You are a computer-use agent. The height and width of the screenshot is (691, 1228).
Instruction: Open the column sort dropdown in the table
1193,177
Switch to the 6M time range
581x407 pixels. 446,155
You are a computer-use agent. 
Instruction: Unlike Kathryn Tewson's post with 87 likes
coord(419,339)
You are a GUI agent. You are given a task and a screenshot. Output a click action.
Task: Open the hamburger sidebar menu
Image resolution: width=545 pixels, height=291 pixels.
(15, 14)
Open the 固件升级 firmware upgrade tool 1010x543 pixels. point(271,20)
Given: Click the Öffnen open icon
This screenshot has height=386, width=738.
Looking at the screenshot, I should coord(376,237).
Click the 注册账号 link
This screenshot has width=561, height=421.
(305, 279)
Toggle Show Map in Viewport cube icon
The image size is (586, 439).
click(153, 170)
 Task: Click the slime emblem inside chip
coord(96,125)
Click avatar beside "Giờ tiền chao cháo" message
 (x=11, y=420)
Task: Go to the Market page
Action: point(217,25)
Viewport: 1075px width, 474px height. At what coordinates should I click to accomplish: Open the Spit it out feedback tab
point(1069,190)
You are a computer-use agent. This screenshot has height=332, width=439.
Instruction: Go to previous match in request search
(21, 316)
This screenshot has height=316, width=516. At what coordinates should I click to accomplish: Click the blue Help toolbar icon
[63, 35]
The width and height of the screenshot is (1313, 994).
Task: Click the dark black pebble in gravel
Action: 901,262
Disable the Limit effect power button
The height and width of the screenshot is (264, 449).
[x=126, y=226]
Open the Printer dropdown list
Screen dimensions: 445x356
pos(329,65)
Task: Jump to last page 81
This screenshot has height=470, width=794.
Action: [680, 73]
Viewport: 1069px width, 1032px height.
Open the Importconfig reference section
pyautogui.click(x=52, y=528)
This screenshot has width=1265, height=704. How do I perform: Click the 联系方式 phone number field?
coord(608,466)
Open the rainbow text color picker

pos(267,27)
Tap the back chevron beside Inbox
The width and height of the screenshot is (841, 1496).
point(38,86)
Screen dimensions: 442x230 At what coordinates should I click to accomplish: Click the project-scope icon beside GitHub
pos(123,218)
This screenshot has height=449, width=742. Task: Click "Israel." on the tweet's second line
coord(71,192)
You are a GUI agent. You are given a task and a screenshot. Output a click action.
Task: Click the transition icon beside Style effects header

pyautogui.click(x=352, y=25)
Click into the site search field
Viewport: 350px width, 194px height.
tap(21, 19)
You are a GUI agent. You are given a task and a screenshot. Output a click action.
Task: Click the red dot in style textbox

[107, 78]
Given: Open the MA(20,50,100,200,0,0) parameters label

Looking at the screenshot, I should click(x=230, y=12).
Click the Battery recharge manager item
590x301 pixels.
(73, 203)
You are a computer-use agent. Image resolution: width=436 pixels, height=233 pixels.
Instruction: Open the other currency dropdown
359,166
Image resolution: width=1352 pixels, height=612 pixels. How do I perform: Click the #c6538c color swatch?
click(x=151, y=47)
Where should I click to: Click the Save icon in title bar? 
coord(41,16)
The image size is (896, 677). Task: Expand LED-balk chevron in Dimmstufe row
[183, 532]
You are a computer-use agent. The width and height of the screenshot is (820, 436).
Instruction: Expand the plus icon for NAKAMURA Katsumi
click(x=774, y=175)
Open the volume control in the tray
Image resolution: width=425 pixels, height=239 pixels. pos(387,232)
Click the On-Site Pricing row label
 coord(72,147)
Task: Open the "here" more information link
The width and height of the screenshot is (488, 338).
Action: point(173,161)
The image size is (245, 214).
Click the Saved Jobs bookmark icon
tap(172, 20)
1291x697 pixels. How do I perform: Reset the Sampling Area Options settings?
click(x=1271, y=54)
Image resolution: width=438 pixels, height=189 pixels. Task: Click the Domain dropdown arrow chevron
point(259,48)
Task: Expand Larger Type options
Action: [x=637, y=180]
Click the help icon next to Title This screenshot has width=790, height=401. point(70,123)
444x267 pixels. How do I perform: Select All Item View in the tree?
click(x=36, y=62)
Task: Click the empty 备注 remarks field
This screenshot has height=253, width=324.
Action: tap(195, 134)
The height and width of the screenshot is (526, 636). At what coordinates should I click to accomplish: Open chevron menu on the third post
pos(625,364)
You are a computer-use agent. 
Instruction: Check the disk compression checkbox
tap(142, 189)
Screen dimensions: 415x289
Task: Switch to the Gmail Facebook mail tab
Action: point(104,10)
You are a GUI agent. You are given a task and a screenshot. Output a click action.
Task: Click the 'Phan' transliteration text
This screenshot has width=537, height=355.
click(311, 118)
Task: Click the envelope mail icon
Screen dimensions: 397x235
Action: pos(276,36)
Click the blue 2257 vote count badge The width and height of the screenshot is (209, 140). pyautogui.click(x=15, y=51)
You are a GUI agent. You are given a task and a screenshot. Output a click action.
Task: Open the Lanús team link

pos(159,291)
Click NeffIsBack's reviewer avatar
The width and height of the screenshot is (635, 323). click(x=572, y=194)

###

--- YOUR TASK ---
Word for word, write out every entry shown above.

--- WRITTEN REPLY ---
You are a computer-use agent. The height and width of the screenshot is (691, 1228).
Instruction: Open the column sort dropdown in the table
1193,177
Switch to the 6M time range
581x407 pixels. 446,155
You are a computer-use agent. 
Instruction: Unlike Kathryn Tewson's post with 87 likes
coord(419,339)
You are a GUI agent. You are given a task and a screenshot. Output a click action.
Task: Open the hamburger sidebar menu
Image resolution: width=545 pixels, height=291 pixels.
(15, 14)
Open the 固件升级 firmware upgrade tool 1010x543 pixels. point(271,20)
Given: Click the Öffnen open icon
This screenshot has height=386, width=738.
Looking at the screenshot, I should coord(376,237).
Click the 注册账号 link
This screenshot has width=561, height=421.
(305, 279)
Toggle Show Map in Viewport cube icon
The image size is (586, 439).
click(153, 170)
 Task: Click the slime emblem inside chip
coord(96,125)
Click avatar beside "Giờ tiền chao cháo" message
 (x=11, y=420)
Task: Go to the Market page
Action: point(217,25)
Viewport: 1075px width, 474px height. At what coordinates should I click to accomplish: Open the Spit it out feedback tab
point(1069,190)
You are a computer-use agent. This screenshot has height=332, width=439.
Instruction: Go to previous match in request search
(21, 316)
This screenshot has height=316, width=516. At what coordinates should I click to accomplish: Click the blue Help toolbar icon
[63, 35]
The width and height of the screenshot is (1313, 994).
Task: Click the dark black pebble in gravel
Action: 901,262
Disable the Limit effect power button
The height and width of the screenshot is (264, 449).
[x=126, y=226]
Open the Printer dropdown list
Screen dimensions: 445x356
pos(329,65)
Task: Jump to last page 81
This screenshot has height=470, width=794.
Action: [680, 73]
Viewport: 1069px width, 1032px height.
Open the Importconfig reference section
pyautogui.click(x=52, y=528)
This screenshot has width=1265, height=704. How do I perform: Click the 联系方式 phone number field?
coord(608,466)
Open the rainbow text color picker

pos(267,27)
Tap the back chevron beside Inbox
The width and height of the screenshot is (841, 1496).
point(38,86)
Screen dimensions: 442x230 At what coordinates should I click to accomplish: Click the project-scope icon beside GitHub
pos(123,218)
This screenshot has height=449, width=742. Task: Click "Israel." on the tweet's second line
coord(71,192)
You are a GUI agent. You are given a task and a screenshot. Output a click action.
Task: Click the transition icon beside Style effects header

pyautogui.click(x=352, y=25)
Click into the site search field
Viewport: 350px width, 194px height.
tap(21, 19)
You are a GUI agent. You are given a task and a screenshot. Output a click action.
Task: Click the red dot in style textbox

[107, 78]
Given: Open the MA(20,50,100,200,0,0) parameters label

Looking at the screenshot, I should click(x=230, y=12).
Click the Battery recharge manager item
590x301 pixels.
(73, 203)
You are a computer-use agent. Image resolution: width=436 pixels, height=233 pixels.
Instruction: Open the other currency dropdown
359,166
Image resolution: width=1352 pixels, height=612 pixels. How do I perform: Click the #c6538c color swatch?
click(x=151, y=47)
Where should I click to: Click the Save icon in title bar? 
coord(41,16)
The image size is (896, 677). Task: Expand LED-balk chevron in Dimmstufe row
[183, 532]
You are a computer-use agent. The width and height of the screenshot is (820, 436).
Instruction: Expand the plus icon for NAKAMURA Katsumi
click(x=774, y=175)
Open the volume control in the tray
Image resolution: width=425 pixels, height=239 pixels. pos(387,232)
Click the On-Site Pricing row label
 coord(72,147)
Task: Open the "here" more information link
The width and height of the screenshot is (488, 338).
Action: point(173,161)
The image size is (245, 214).
Click the Saved Jobs bookmark icon
tap(172, 20)
1291x697 pixels. How do I perform: Reset the Sampling Area Options settings?
click(x=1271, y=54)
Image resolution: width=438 pixels, height=189 pixels. Task: Click the Domain dropdown arrow chevron
point(259,48)
Task: Expand Larger Type options
Action: [x=637, y=180]
Click the help icon next to Title This screenshot has width=790, height=401. point(70,123)
444x267 pixels. How do I perform: Select All Item View in the tree?
click(x=36, y=62)
Task: Click the empty 备注 remarks field
This screenshot has height=253, width=324.
Action: tap(195, 134)
The height and width of the screenshot is (526, 636). At what coordinates should I click to accomplish: Open chevron menu on the third post
pos(625,364)
You are a computer-use agent. 
Instruction: Check the disk compression checkbox
tap(142, 189)
Screen dimensions: 415x289
Task: Switch to the Gmail Facebook mail tab
Action: point(104,10)
You are a GUI agent. You are given a task and a screenshot. Output a click action.
Task: Click the 'Phan' transliteration text
This screenshot has width=537, height=355.
click(311, 118)
Task: Click the envelope mail icon
Screen dimensions: 397x235
Action: pos(276,36)
Click the blue 2257 vote count badge The width and height of the screenshot is (209, 140). pyautogui.click(x=15, y=51)
You are a GUI agent. You are given a task and a screenshot. Output a click action.
Task: Open the Lanús team link

pos(159,291)
Click NeffIsBack's reviewer avatar
The width and height of the screenshot is (635, 323). click(x=572, y=194)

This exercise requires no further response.